= Source records =

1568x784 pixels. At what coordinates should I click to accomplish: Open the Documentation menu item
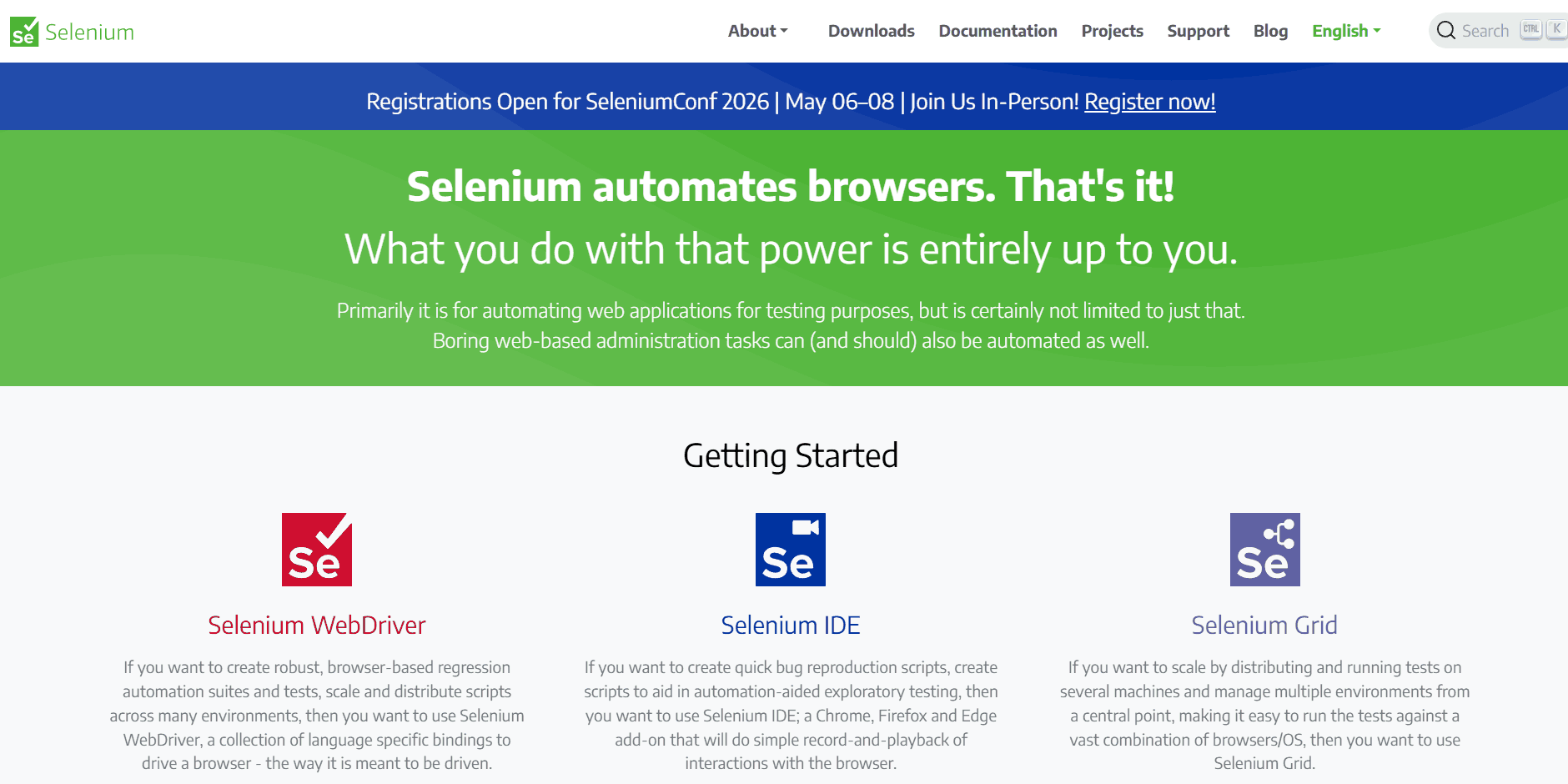pos(998,31)
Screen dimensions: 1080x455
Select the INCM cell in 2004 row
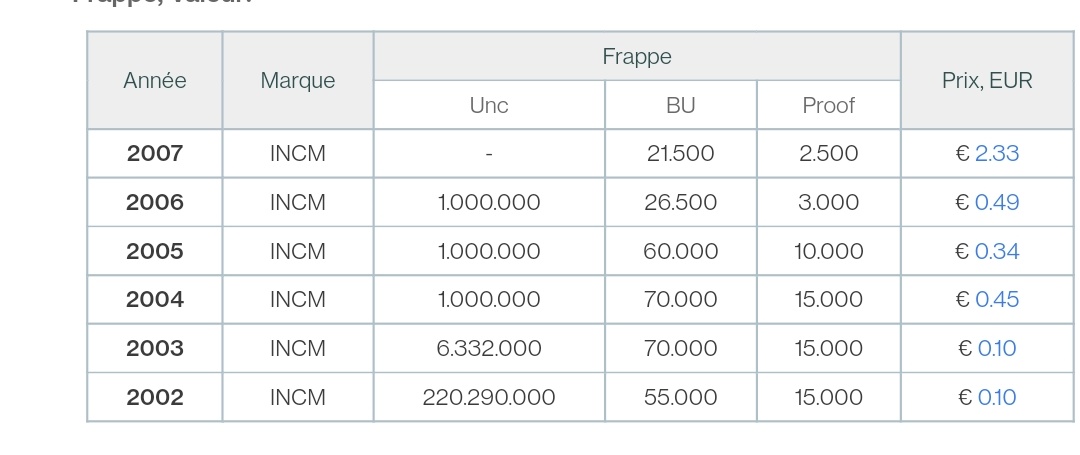coord(298,299)
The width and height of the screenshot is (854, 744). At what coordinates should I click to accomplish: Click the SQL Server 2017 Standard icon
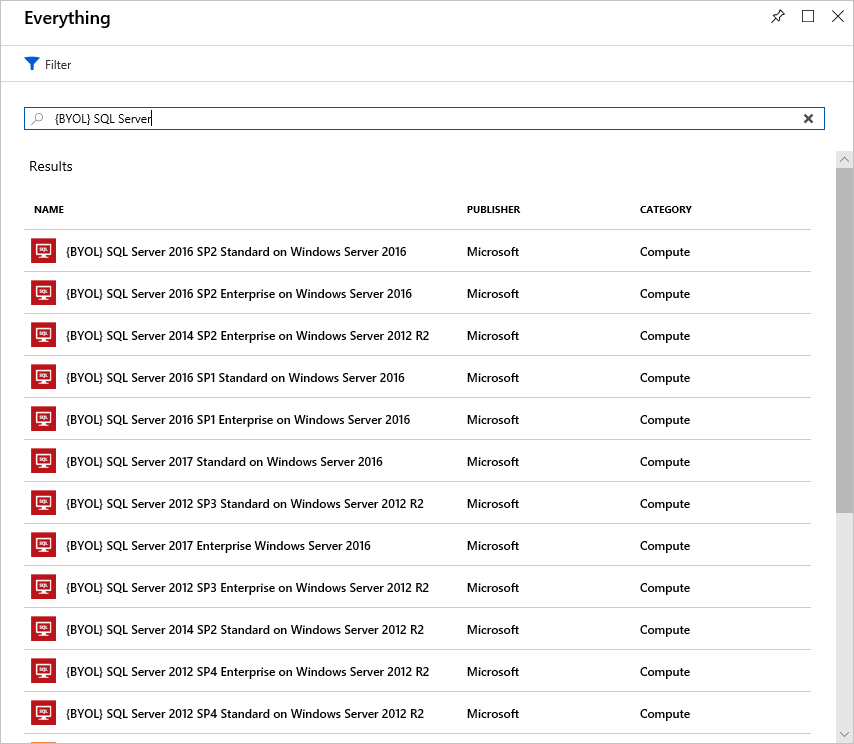coord(43,462)
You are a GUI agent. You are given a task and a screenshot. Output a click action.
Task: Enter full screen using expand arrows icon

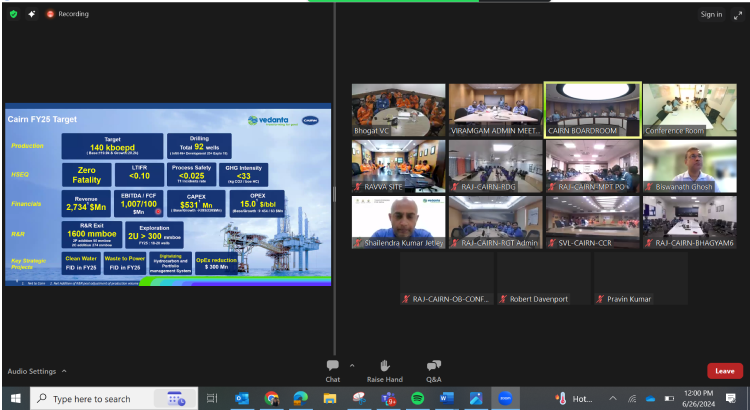click(x=736, y=14)
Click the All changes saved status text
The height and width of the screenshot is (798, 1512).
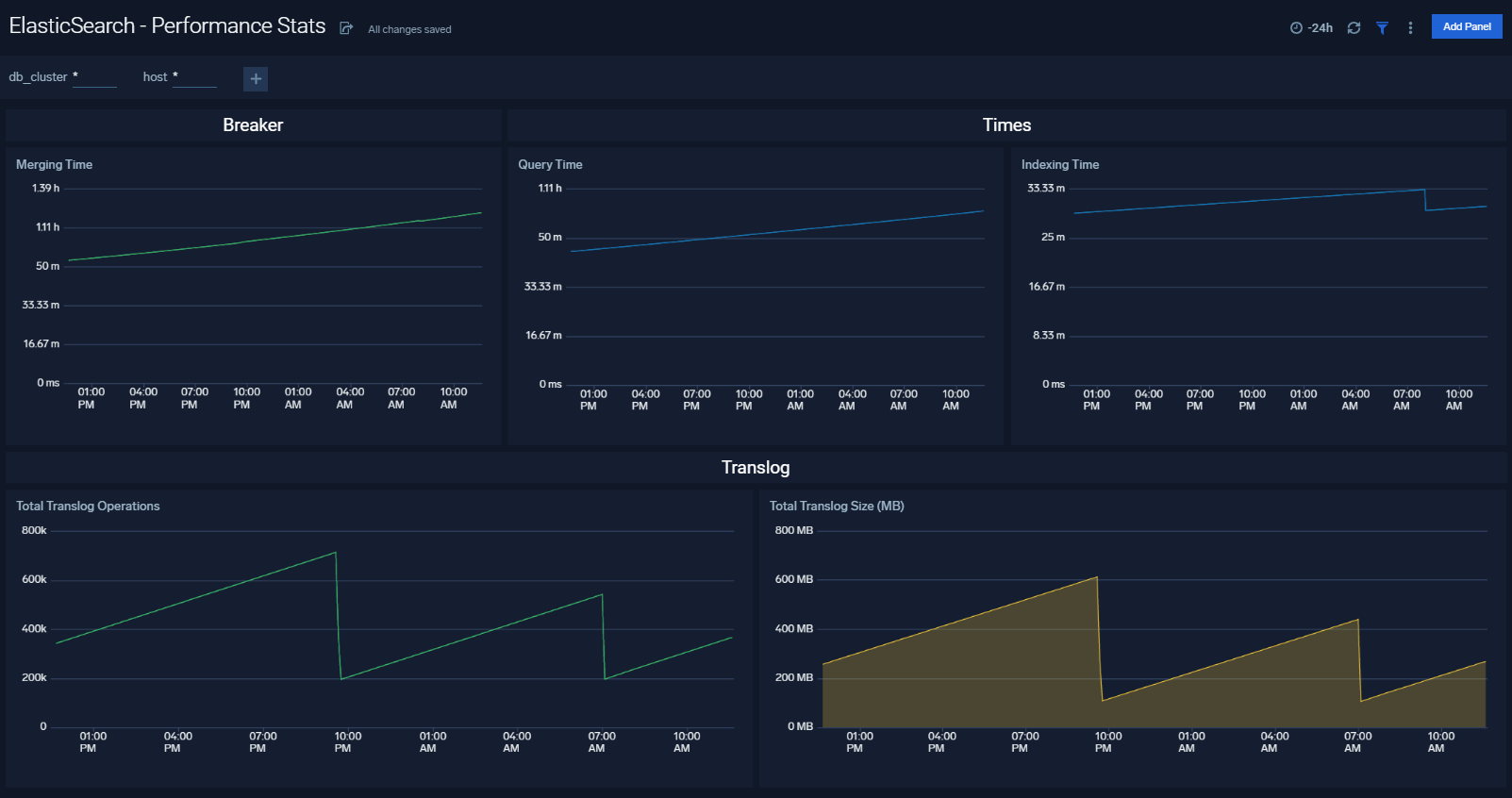click(x=409, y=30)
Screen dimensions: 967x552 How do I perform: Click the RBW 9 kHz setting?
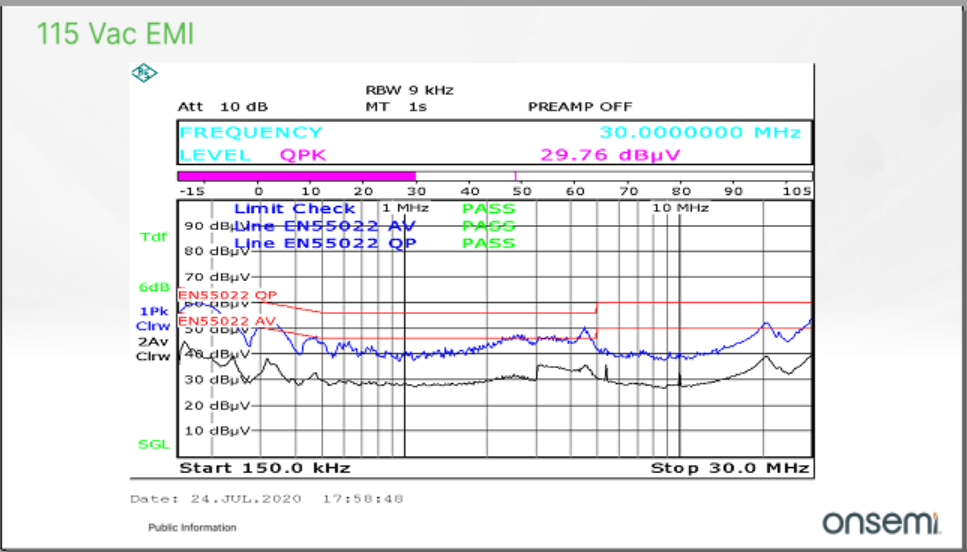[x=409, y=90]

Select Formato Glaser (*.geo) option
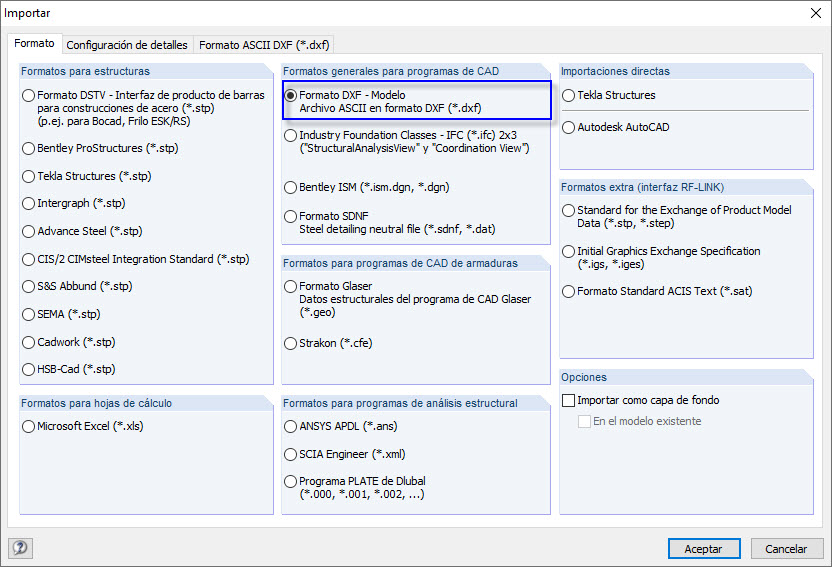tap(291, 287)
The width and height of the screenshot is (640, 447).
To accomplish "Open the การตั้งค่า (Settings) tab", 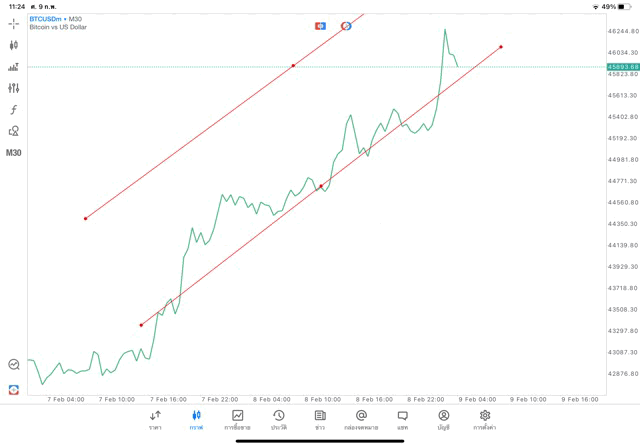I will tap(485, 420).
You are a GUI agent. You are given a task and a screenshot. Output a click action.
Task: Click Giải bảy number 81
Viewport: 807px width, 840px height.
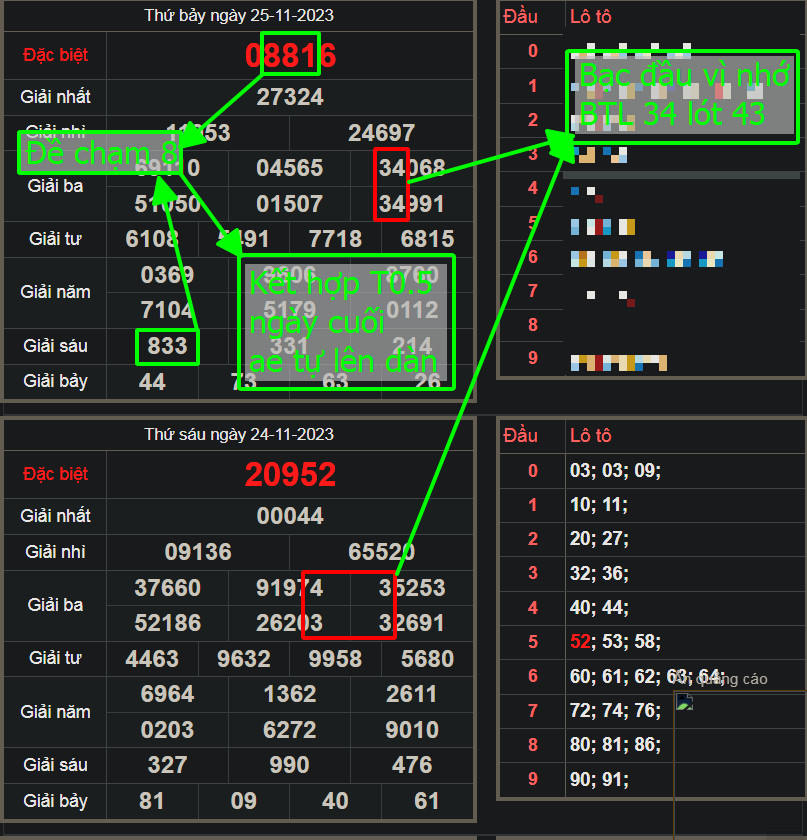pos(152,801)
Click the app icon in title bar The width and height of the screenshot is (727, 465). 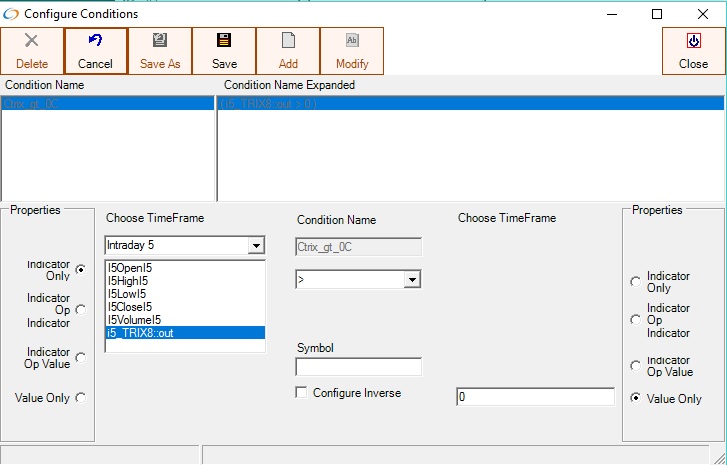pyautogui.click(x=11, y=14)
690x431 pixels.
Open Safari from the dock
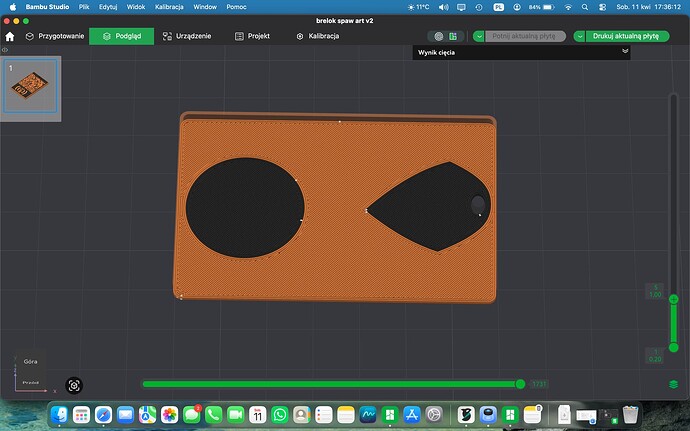coord(103,414)
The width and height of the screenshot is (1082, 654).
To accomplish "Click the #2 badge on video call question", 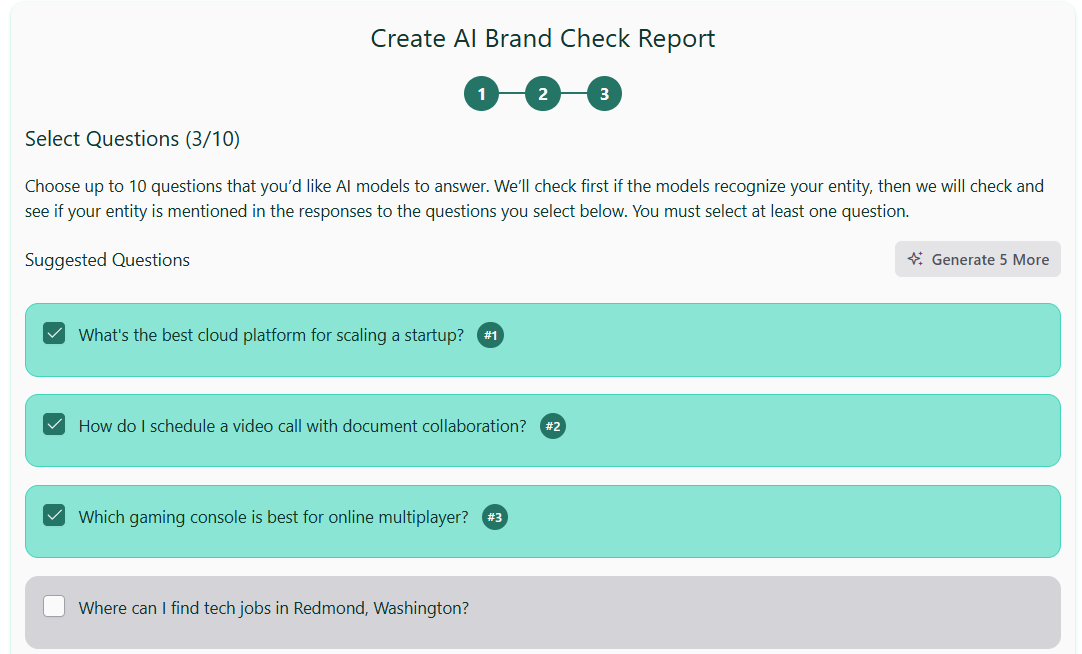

= What you should do =
Your task is to retype, exactly and only, the lines from the line holding "690x431 pixels." through the final line of the data above, with both ends kept. Drop the pictures.

= Answer to this exercise =
690x431 pixels.
Open Safari from the dock
coord(103,414)
The width and height of the screenshot is (1082, 654).
To accomplish "Click the #2 badge on video call question", 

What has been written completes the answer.